■ Directive 1:
Answer these from the commit notice:
(a) What is the new revision number?
(b) Which two files are listed as modified?
(c) What path is assigned to SCICOLSIM_HOME in the added script?
■ Directive 2: Reproduce the commit notice character for character between "Added: provenancedb/apps/SciColSim/SciColSim_extractor.sh" and "UTC (rev 5715)", inclusive.

[Swift-commit] r5715 - in provenancedb: . apps apps/SciColSim

lgadelha at ci.uchicago.edu lgadelha at ci.uchicago.edu
Wed Mar 14 14:44:33 CDT 2012


Author: lgadelha
Date: 2012-03-14 14:44:33 -0500 (Wed, 14 Mar 2012)
New Revision: 5715

Added:
   provenancedb/apps/SciColSim/
   provenancedb/apps/SciColSim/SciColSim_extractor.sh
Modified:
   provenancedb/prov-to-sql.sh
   provenancedb/swift-prov-import-all-logs
Log:
SciColSim annotation extractor, minor updates.


Added: provenancedb/apps/SciColSim/SciColSim_extractor.sh
===================================================================
--- provenancedb/apps/SciColSim/SciColSim_extractor.sh	                        (rev 0)
+++ provenancedb/apps/SciColSim/SciColSim_extractor.sh	2012-03-14 19:44:33 UTC (rev 5715)
@@ -0,0 +1,67 @@
+#!/bin/bash
+
+# Annotation extractor for the SciColSim application
+# 
+
+PROVDB_HOME=~/provenancedb
+SCICOLSIM_HOME=/home/lgadelha/SciColSim
+IMPORT_HOME=/tmp
+
+#cp $PROVDB_HOME/etc/provenance.config.ci $PROVDB_HOME/etc/provenance.config
+source $PROVDB_HOME/etc/provenance.config
+
+cd $SCICOLSIM_HOME
+for k in $(find . -name "annealing-*-*-*.log");
+do
+    run_dir=$(echo "$k" | awk -F "annealing-" '{print $1}')
+    cd $SCICOLSIM_HOME/$run_dir
+    full_dir=$(pwd)
+    log_suffix=$(echo "$k" | awk -F "^." '{print $2}')
+    count=$($SQLCMD --tuples-only -c "select count(*) from script_run where log_filename like '%$log_suffix';" | awk '{print $1}')
+    if [ "$count" -eq "0" ]; then
+	echo "export LOGREPO=$full_dir" > $PROVDB_HOME/etc/provenance.config
+	echo "export SQLCMD=\"$SQLCMD\"" >> $PROVDB_HOME/etc/provenance.config
+	cd /tmp
+	$PROVDB_HOME/swift-prov-import-all-logs
+	SCICOLSIM_RUNID=$(echo "$run_dir" | awk -F "/" '{print $2}')
+	SCRIPT_RUN_ID=$($SQLCMD --tuples-only -c "SELECT id FROM script_run WHERE log_filename like '%$log_suffix';" | awk '{print $1}')
+	echo "Annotating script run $SCRIPT_RUN_ID with key-value(text) pair ('scicolsim_run_id', '$SCICOLSIM_RUNID')"
+	$SQLCMD -c "INSERT INTO a_run_t VALUES ('$SCRIPT_RUN_ID', 'scicolsim_run_id', '$SCICOLSIM_RUNID')" 1> /dev/null
+	cd $SCICOLSIM_HOME/$run_dir
+	while read key value rest
+	do
+	    if [ -n "$key" ]; then
+		echo "Annotating script run $SCRIPT_RUN_ID with key-value(numeric) pair ('$key', $value)."

■ Dataset extract:

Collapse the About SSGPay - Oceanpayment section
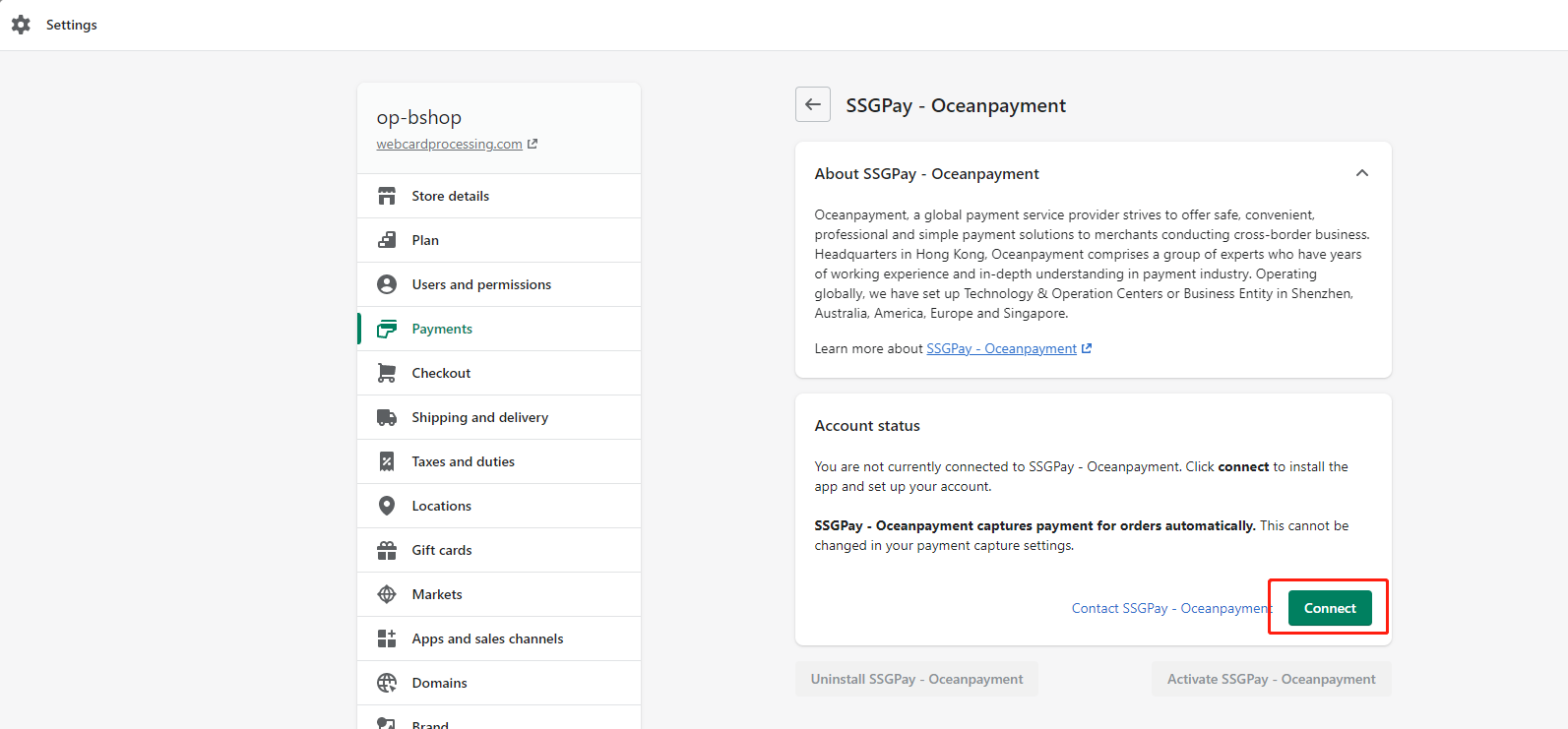The image size is (1568, 729). coord(1361,173)
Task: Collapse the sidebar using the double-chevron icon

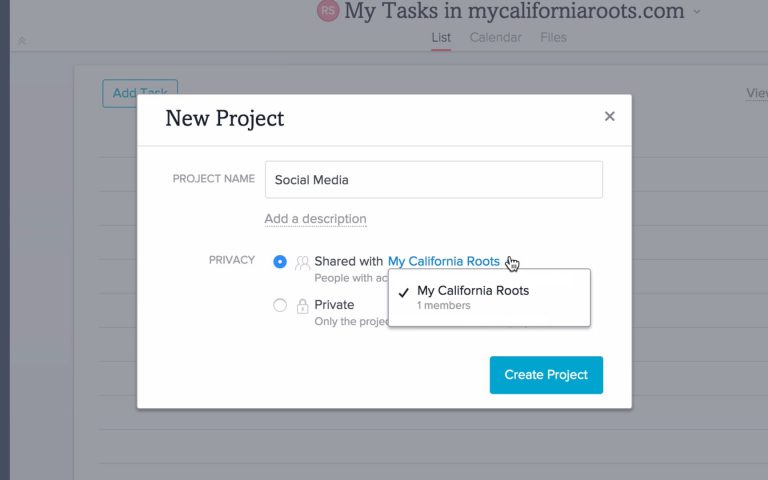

■ Problem solution 1:
(a) 5715
(b) provenancedb/prov-to-sql.sh and provenancedb/swift-prov-import-all-logs
(c) /home/lgadelha/SciColSim

■ Problem solution 2:
Added: provenancedb/apps/SciColSim/SciColSim_extractor.sh
===================================================================
--- provenancedb/apps/SciColSim/SciColSim_extractor.sh	                        (rev 0)
+++ provenancedb/apps/SciColSim/SciColSim_extractor.sh	2012-03-14 19:44:33 UTC (rev 5715)